Filter the material below down to the lines containing the word "heading".

....

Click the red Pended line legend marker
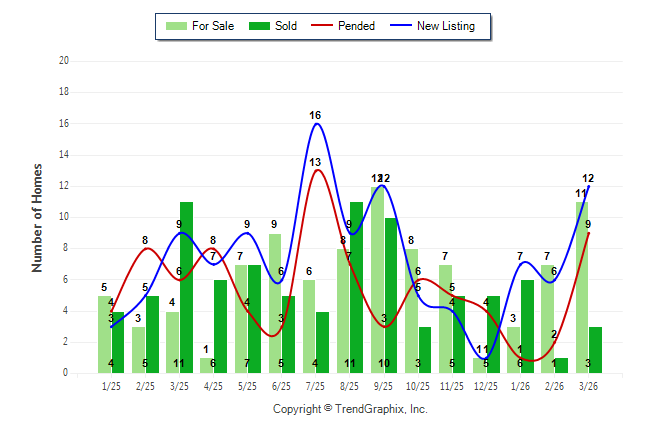The image size is (646, 434). (x=321, y=26)
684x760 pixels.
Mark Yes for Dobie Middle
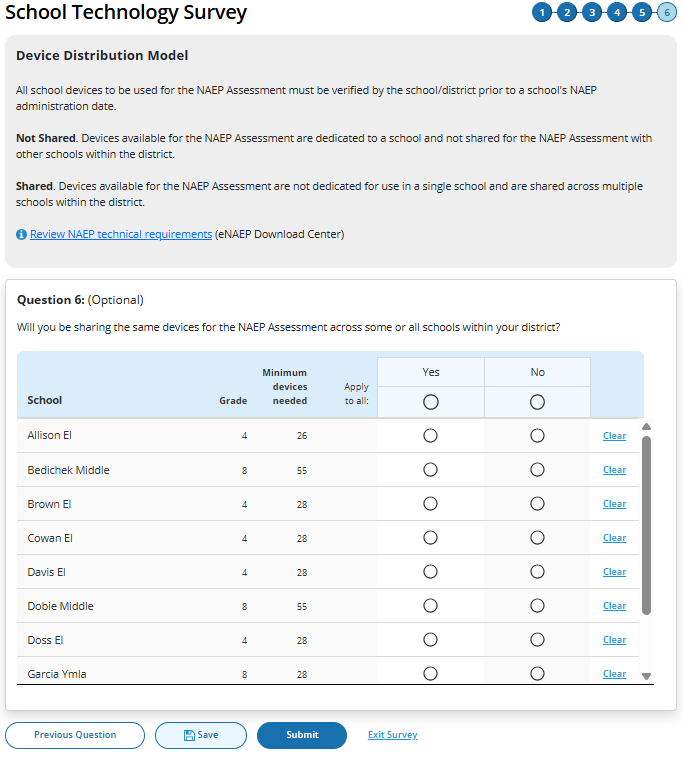coord(430,606)
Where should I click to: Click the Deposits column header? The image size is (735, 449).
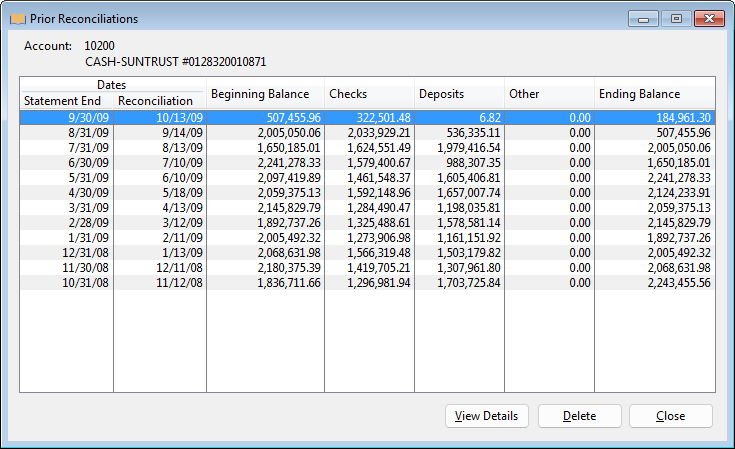click(459, 94)
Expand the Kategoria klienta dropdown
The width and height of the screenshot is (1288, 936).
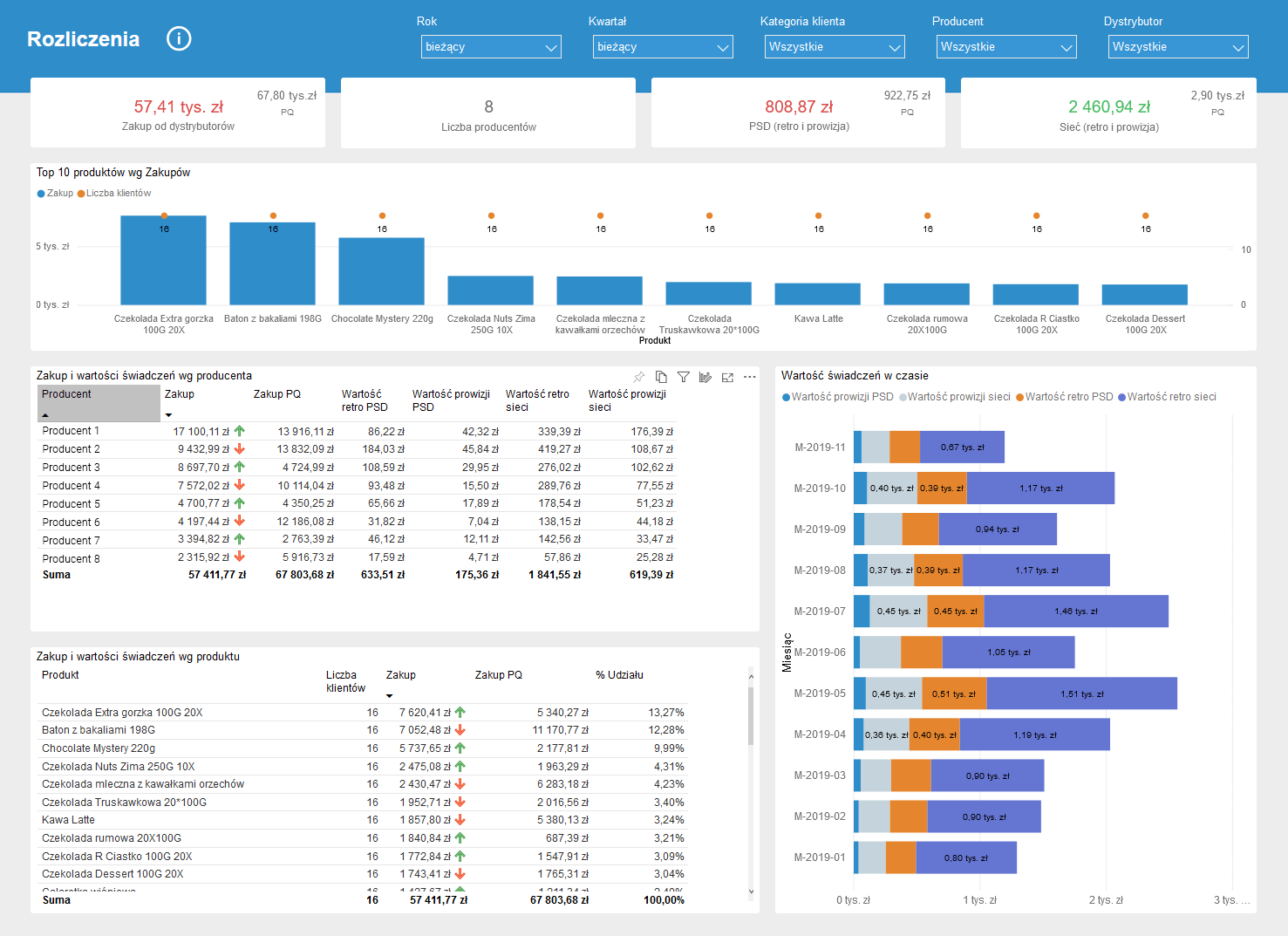[835, 47]
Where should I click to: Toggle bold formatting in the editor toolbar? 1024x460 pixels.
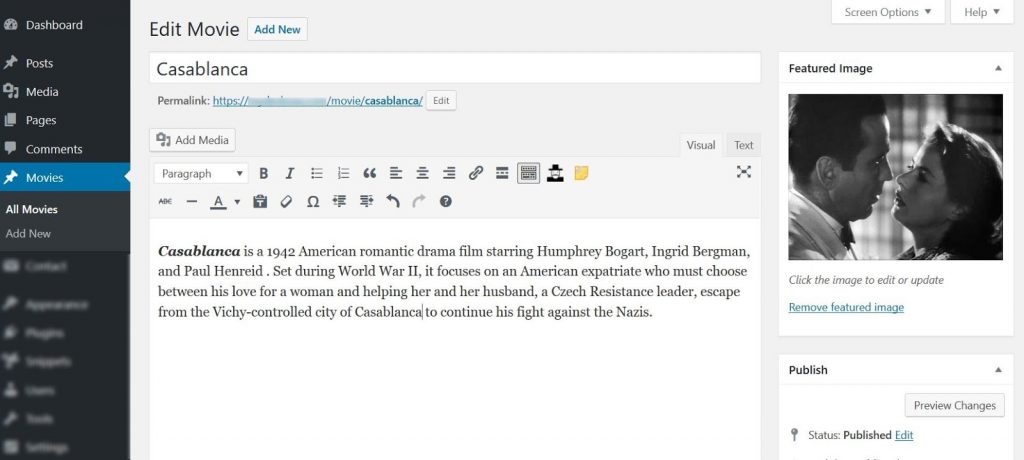pyautogui.click(x=264, y=173)
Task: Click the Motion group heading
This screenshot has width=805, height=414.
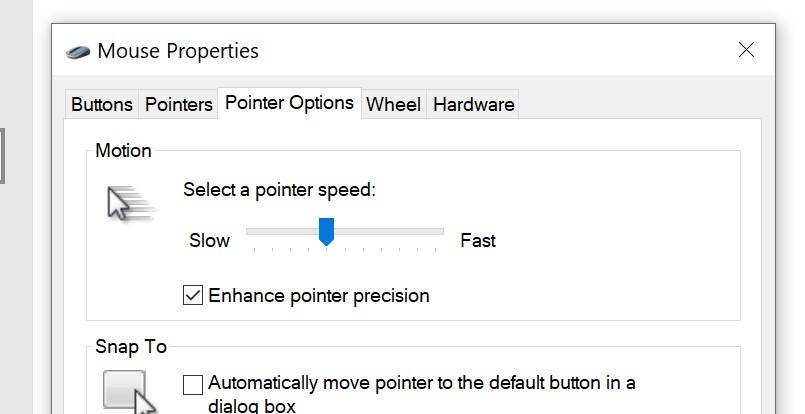Action: [123, 151]
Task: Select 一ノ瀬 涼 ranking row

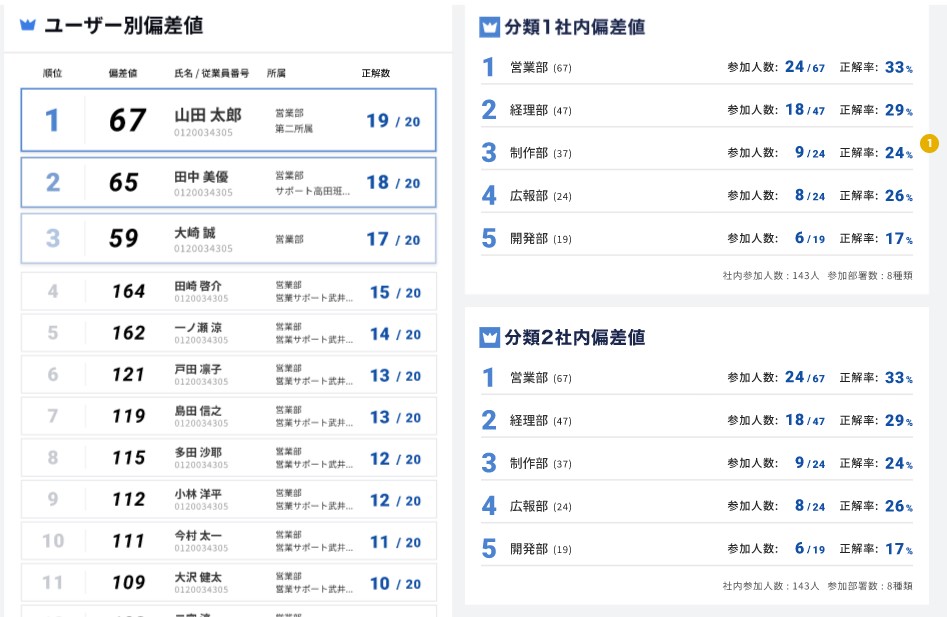Action: (228, 333)
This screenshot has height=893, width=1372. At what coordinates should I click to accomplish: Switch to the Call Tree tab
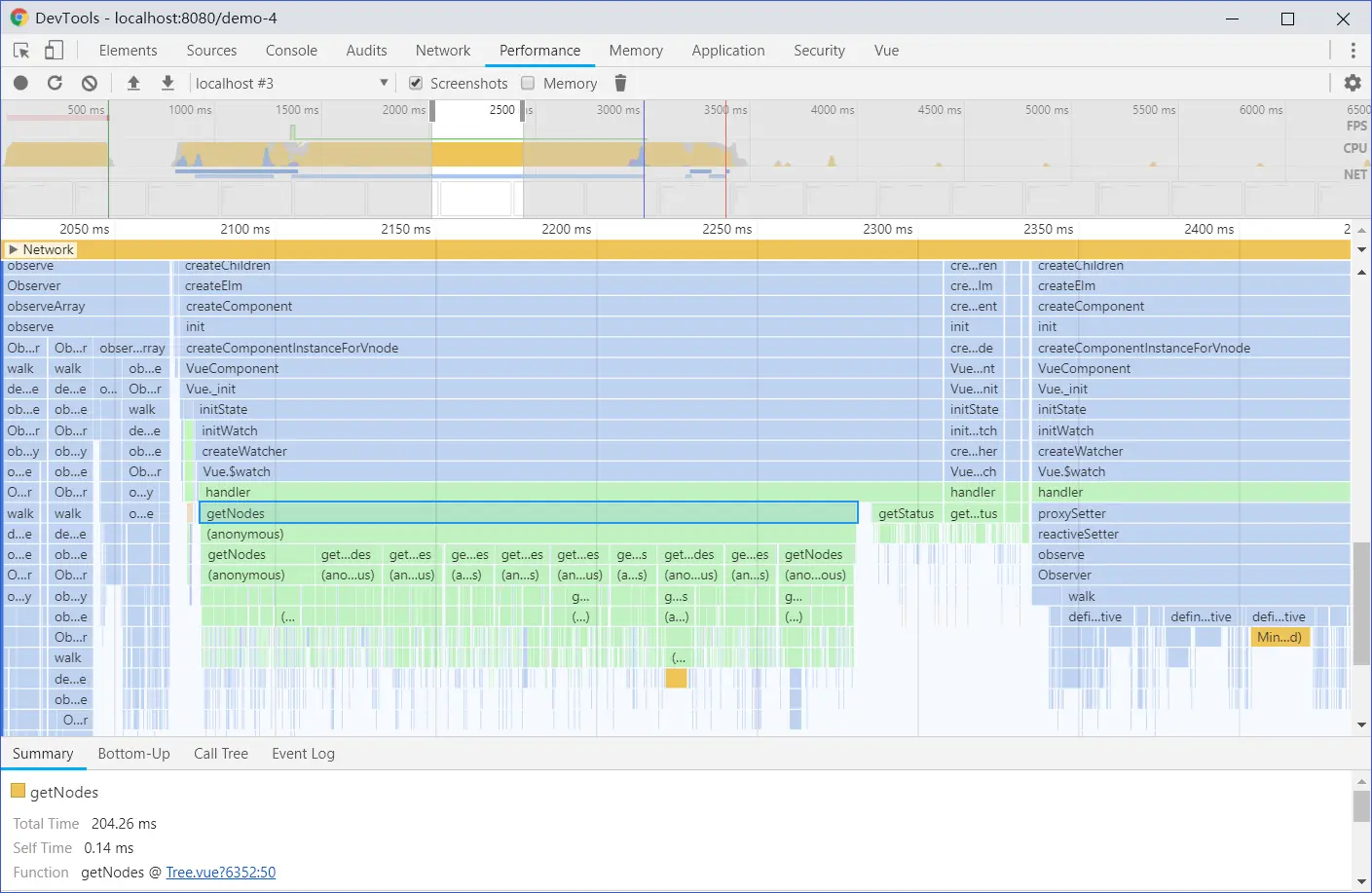(221, 754)
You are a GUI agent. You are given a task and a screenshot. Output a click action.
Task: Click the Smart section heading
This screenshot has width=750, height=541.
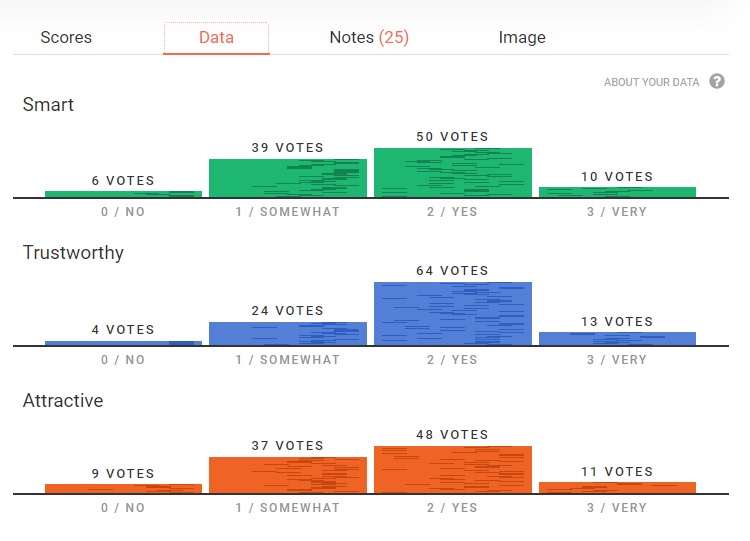[48, 105]
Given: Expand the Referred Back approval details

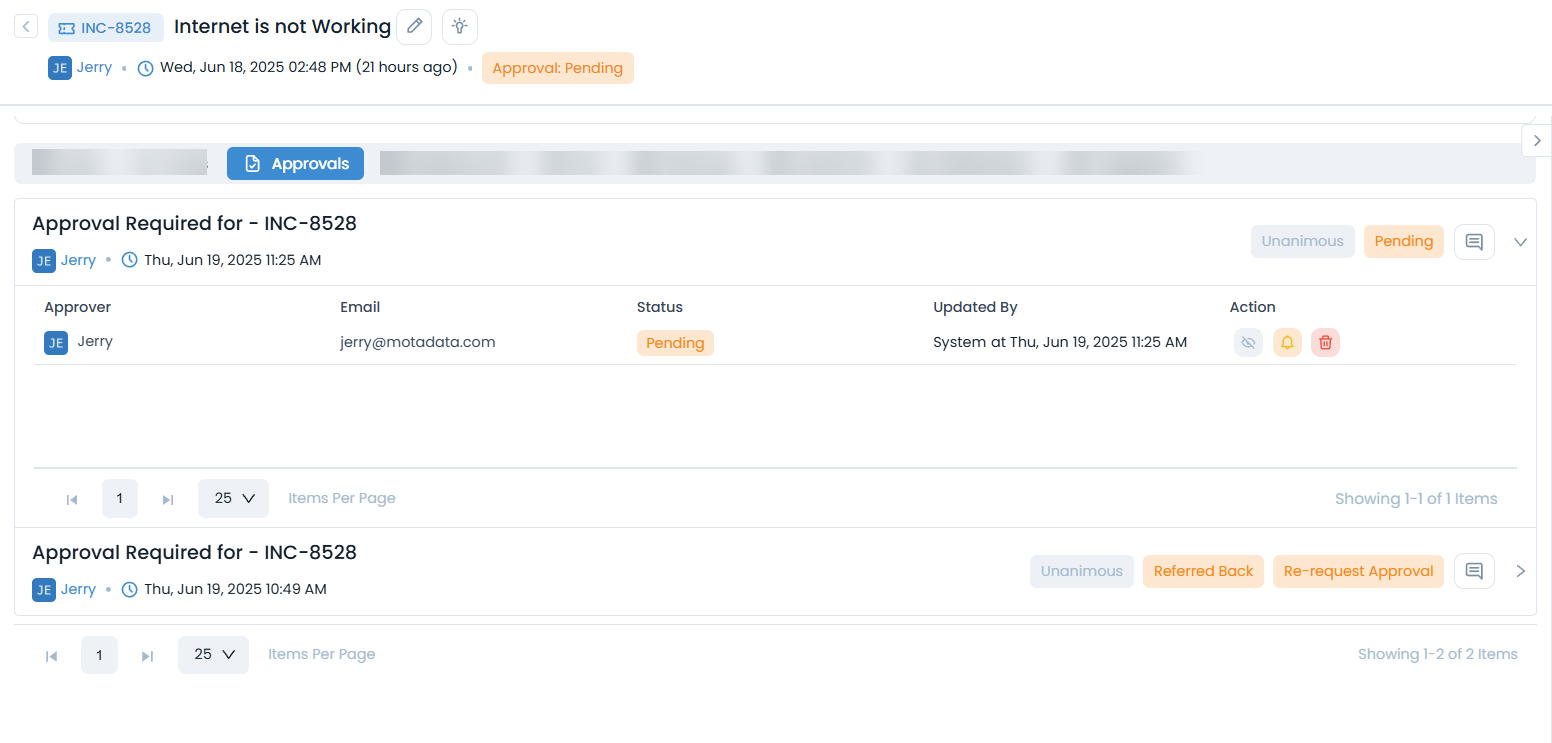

....

*Solved exercise*
Task: Click the Motion group heading
Task: Click the Smart section heading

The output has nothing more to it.